I was similarly disappointed with the red snapper ceviche. The tender chunks of raw fish benefit from the zesty dressing, but the latter isn’t as layered in its flavour as the tiger’s milk dressing at Ceviche. The fish is also outnumbered by the cooked prawns, so the dish ends up tasting more like a prawn cocktail than a ceviche. At least the freshly fried corn tortillas are crisp and addictively nutty.
Things picked up a bit with Sugar Lips’ main course of mixed seafood and rice cazuela, a paella-like dish but with broth. Although the mussels and shrimp were small and limp, the small grained rice was tangy, bold and moreish thanks to the stock-infused broth which bears a resemblance to the starchy broth found in Spanish-style chorizo and chickpea stews (sorry folks, no photo of this one).
A similar tomato-based broth is also served with the slow roasted lamb which Kangaroo Face and I divided up between us. Served on the bone, the lamb is very tender with some jelly-like tendons adding some variation in texture. The broth is sweeter and a little more viscous than the one used in the cazuela and provides a tangy backdrop to the meat.
Sugar Lips opted out of dessert, but Kangaroo Face went for the baked lemon cheesecake with caramelised lemons. He was unimpressed with the biscuit base, but appreciated the tartness of the dense, creamy cheese layer which was enhanced by the charred sweetness of the caramelised lemon zest.
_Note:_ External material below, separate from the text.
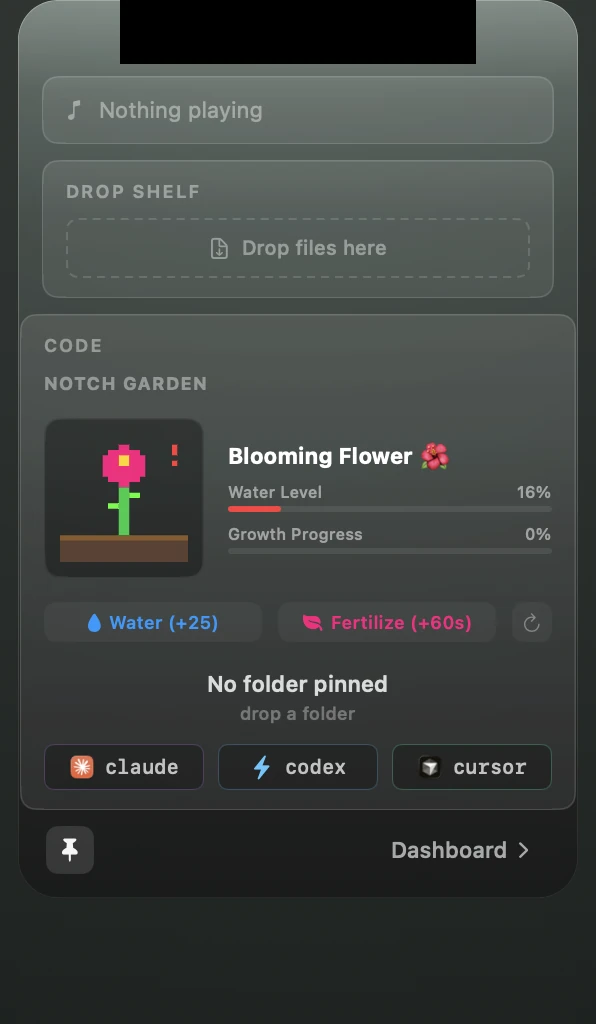Click the Growth Progress bar

[x=390, y=551]
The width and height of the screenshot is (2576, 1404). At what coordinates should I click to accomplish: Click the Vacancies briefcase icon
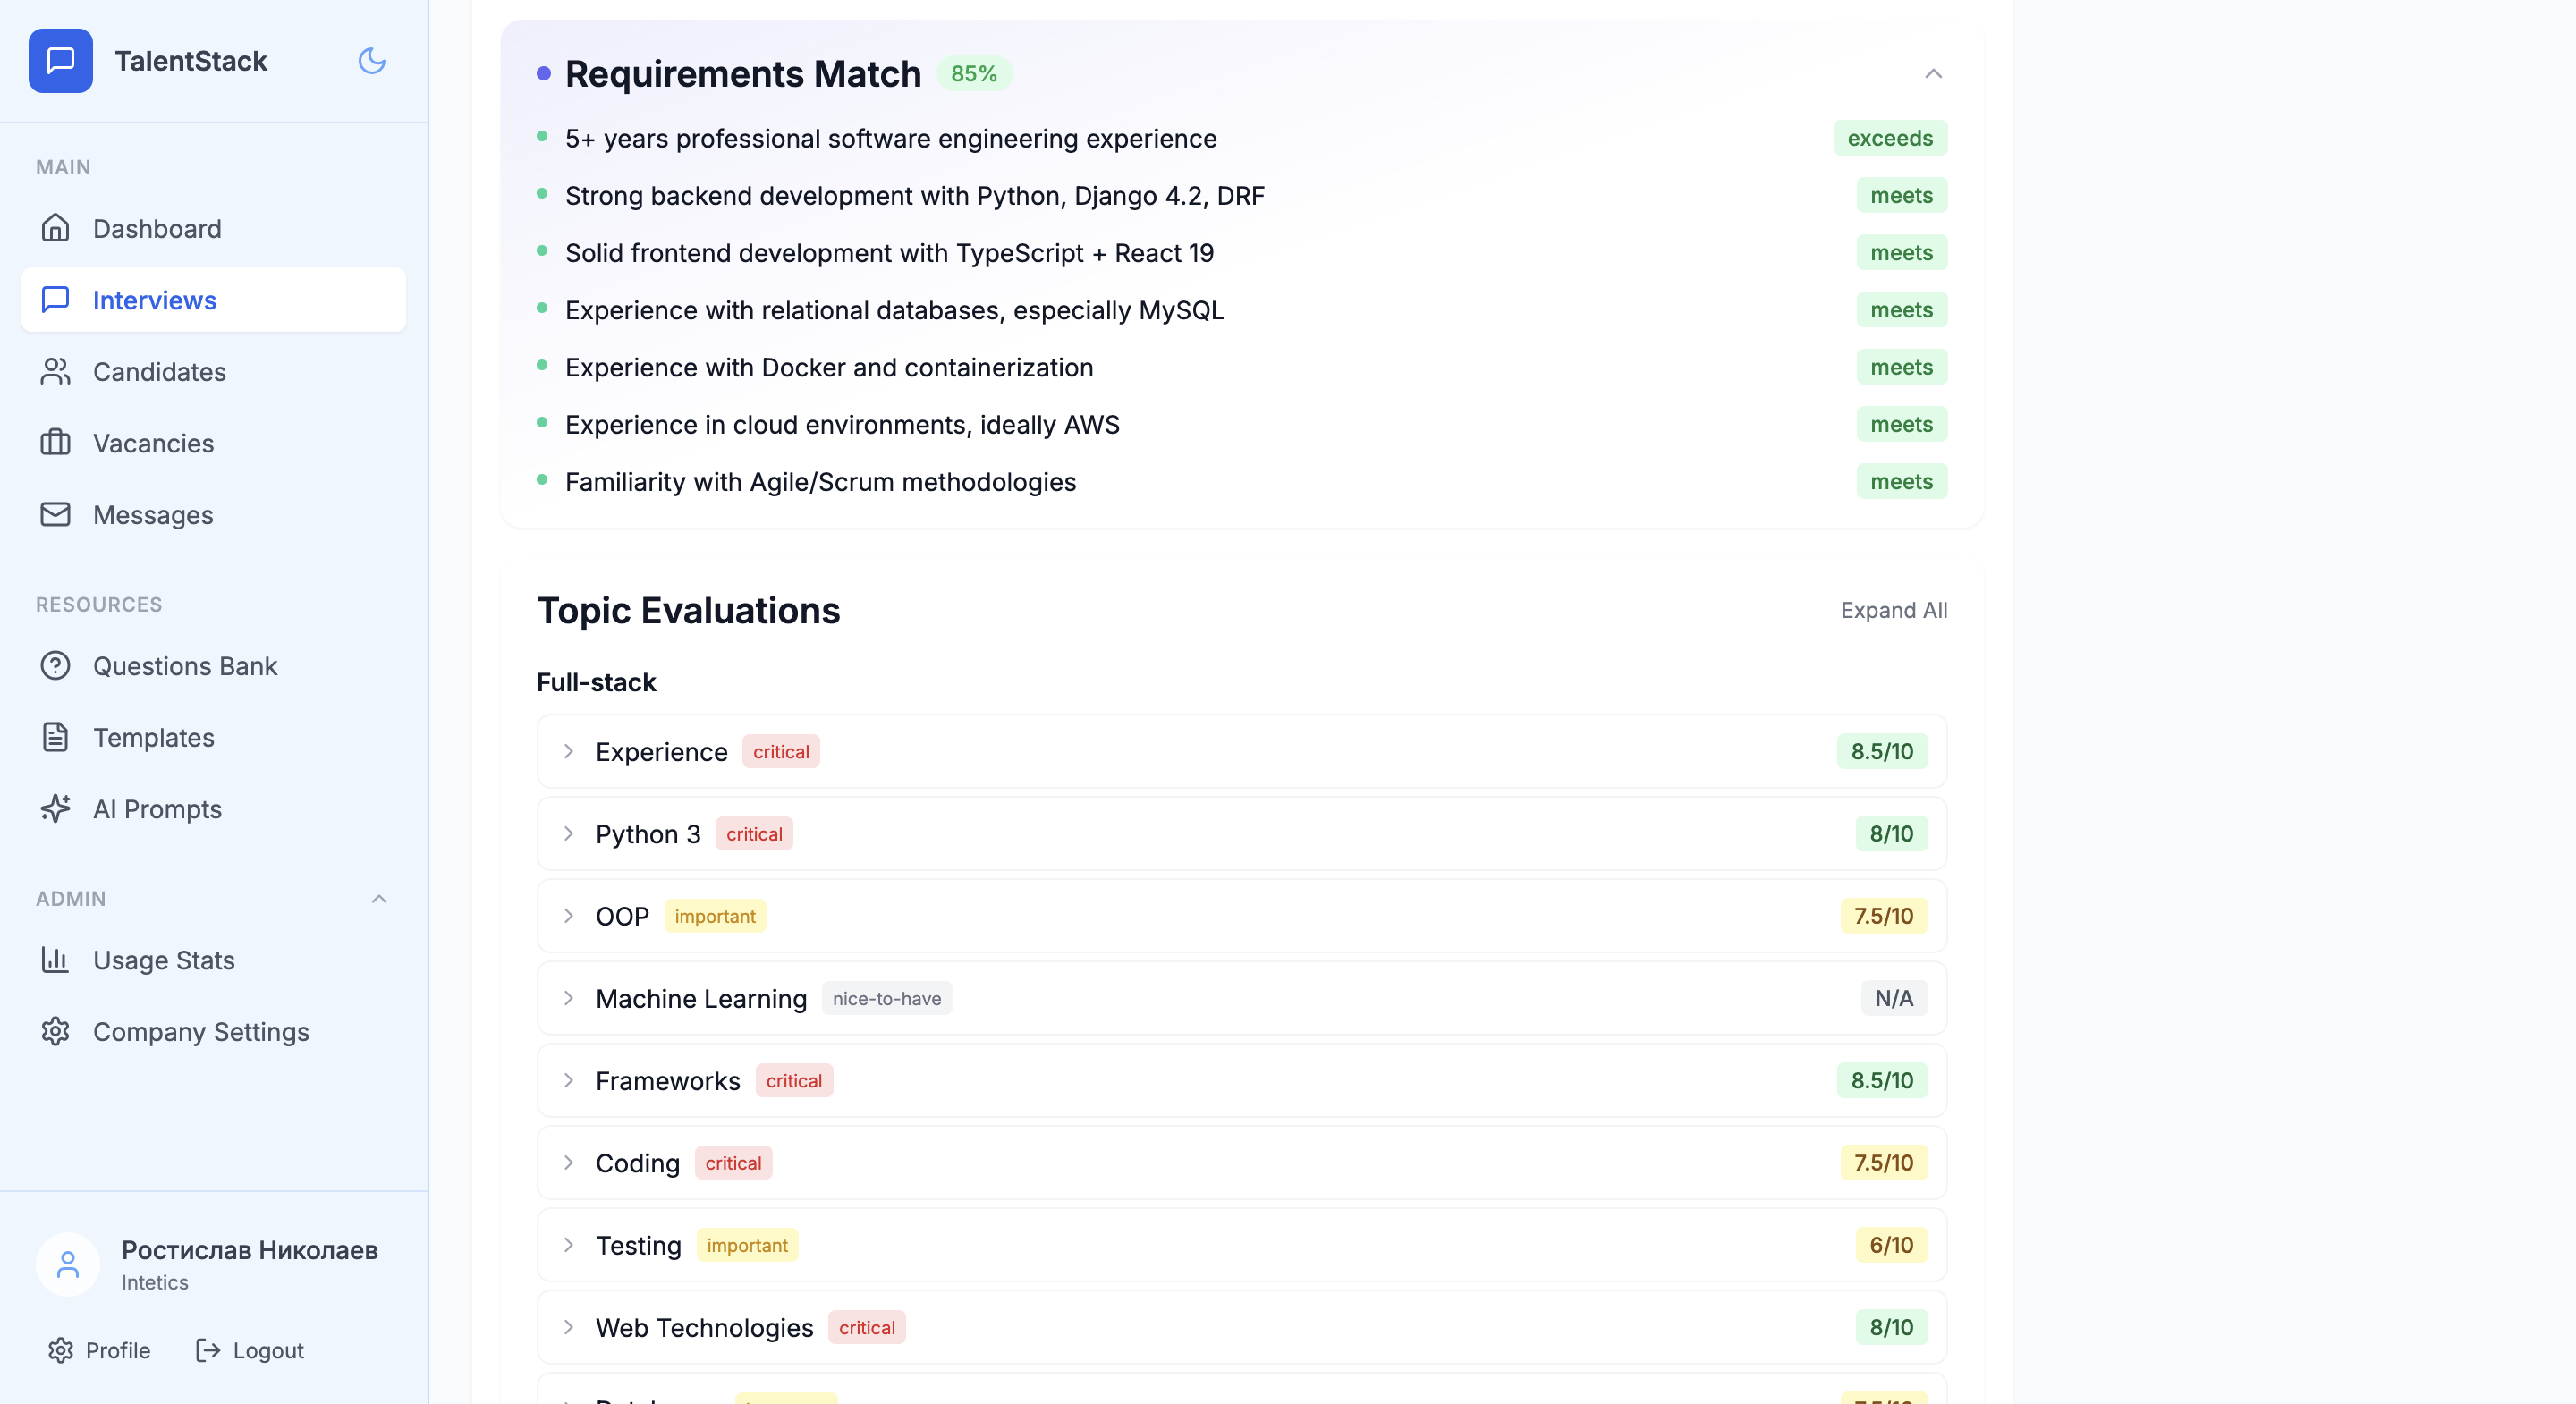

There was only one dessert on the menu that interested me – churros, fried doughnut sticks found in both Mexico and Spain. Thankfully and remarkably unoily, the churros here has a delightfully crisp and sugary exterior that gives way to a soft and doughy interior. I couldn’t get enough of it, especially when dunked in the slightly bitter dark chocolate sauce. The bitter chocolate sauce is more satisfying than the dulce de leche sauce which is milky, but a bit flat, not quite sweet enough and a touch too thin.
While I was content to sip on sparkling mineral water, Kangaroo Face needed to lubricate his love joints. He thought the watermelon margarita wasn’t boozy enough, preferring the frozen pineapple margarita instead. His preferred tipple was the pisco sour with its sweet, bitter flavours (you don’t honestly expect a teetotaller to take photos of booze do you? Maybe next time).
There’s no doubt that La Bodega Negra is an atmospheric place to eat, especially the downstairs restaurant hidden behind its sex shop facade. The bar and taqueria is better value than the restaurant though – while both have the same friendly service, the taqueria not only has some of the better dishes shared with its more expensive sibling but has some gems of its own not shared with its downstairs counterpart. While the restaurant menu isn’t awful, it has one too many misses among all the hits and is only really worth bothering with if you need a reserved table.
Name: La Bodega Negra
Address: Restaurant – 9 Old Compton Street, London, W1D 5JF
Taqueria – 16 Moor Street, London, W1D 5NH
Phone: 0207 758 4100
Opening Hours: Restaurant – Monday-Saturday 18.00-01.00 and Sunday 18.00-23.30.
Taqueria – Monday-Saturday noon-01.00 and Sunday noon-23.30.
Reservations: not taken for the taqueria, essential for the restaurant.
Average cost for one person including soft drinks: Restaurant – £50 approx. (£65-70 approx. including cocktails). Taqueria – £30-35 approx.